Review: My Perestroika

A Glasnost-worthy openness shines through every face glimpsed in My Perestroika.

My Perestroika
Photo: FSLC/MoMA

Making the political personal seems to be one of the running themes of this year’s New Directors/New Films and, Robin Hessman’s wondrously thought-provoking My Perestroika—literal translation “My Restructuring”—truly brings that concept home. Like a Russian version of Michael Apted’s 42 Up, Hessman’s doc, which begins and ends with the national rite of the first day of school, observes the lives of five everyman classmates through the juxtaposition of their Soviet childhood home movies (i.e. unofficial history) and old communist documentary footage (the official history) and present-day interviews. As an American expat who spent a good part of the turbulent ’90s living as an outsider in Leningrad and Moscow, tightrope-walking between cultures during the Cold War’s thaw, Hessman possesses an East-West street cred that pays off in spades with her honestly reflective and unselfconscious subjects.
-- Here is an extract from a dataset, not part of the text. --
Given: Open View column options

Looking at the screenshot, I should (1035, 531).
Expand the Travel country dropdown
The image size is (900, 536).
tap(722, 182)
A Glasnost-worthy openness shines through every face.

And the faces are a philosophically diverse bunch indeed. The stars, and symbolic touchstone, of the film are a happily married couple Borya and Lyuba, former political activists and now history teachers both. Then there’s their still idealistic friend Ruslan, a onetime punk rocker-turned-banjo-playing metro busker. At other points on the spectrum are apolitical Olga, a single working-class mom, and Andrei, a wealthy businessman who took advantage of capitalism’s rise to open a chain of high-end men’s shirts stores. Andrei also embodies the many circular contradictions of post-Soviet Russia, lamenting that all his countrymen now care about is food and vodka and that conformity is inherent in the Russian mindset. This before Hessman cuts to a closed-door meeting in which we hear Andrei attempting to institute a dress code for his employees—to which an underling reminds him that dress codes won’t work in Russia.

But even as the country has gone from communist conformity to capitalist conformity in its own unique way, the USSR’s parallel history to that of the U.S. makes My Perestroika thrilling viewing for those who grew up in the ’70s and ’80s on this side of the Iron Curtain. Borya insightfully discusses freedom bringing with it a loss of idealism—no values to fight for anymore—but also acknowledges the “romantic opposition to the system” he had as a rebellious youngster. His defiantly wearing shirts reading “U.S.A.” as a teenager is no different from those Reagan-era American punks proudly sporting T-shirts with hammer-and-sickle signs. Hot emotions trump Cold War politics every time.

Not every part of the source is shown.